Copyright © 2012 P. K. Sasidharan. This is an open access article distributed under the Creative Commons Attribution License, which permits unrestricted use, distribution, and reproduction in any medium, provided the original work is properly cited.

Abstract

Cerebral venous thrombosis (CVT) should be considered in the differential diagnosis of all unexplained CNS disorders of sudden onset. Etiological factors are often subclinical forms of several common thrombophilic states occurring together, rather than the typical inherited and rare causes. Diagnosis is missed because of the heterogeneity in clinical presentation and etiological factors. In several patients with the so called idiopathic CVT nutritional deficiencies and lifestyle issues are more important factors in pathogenesis, rather than single rarer causes.
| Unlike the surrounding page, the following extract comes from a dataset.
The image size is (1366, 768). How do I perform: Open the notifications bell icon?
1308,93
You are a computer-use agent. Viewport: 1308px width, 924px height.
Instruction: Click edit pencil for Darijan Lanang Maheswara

High index of suspicion is the key to diagnosis. Clinical skill has to be fine tuned to diagnose the problem and to identify all the etiological factors. Radiology is essential for diagnosis but relying on radiology alone will lead to missing several cases and even erroneous diagnosis. It is inappropriate to proceed prematurely to laboratory investigations, forgetting proper clinical evaluation by studying diet, lifestyle, and environment of the patients. Success in managing lies in identifying all the contributory causes and correcting all of them giving excellent outcome almost always. Clinical observations based on case series and sharing of such information alone are the means to arrive at a consensus in diagnosis and management.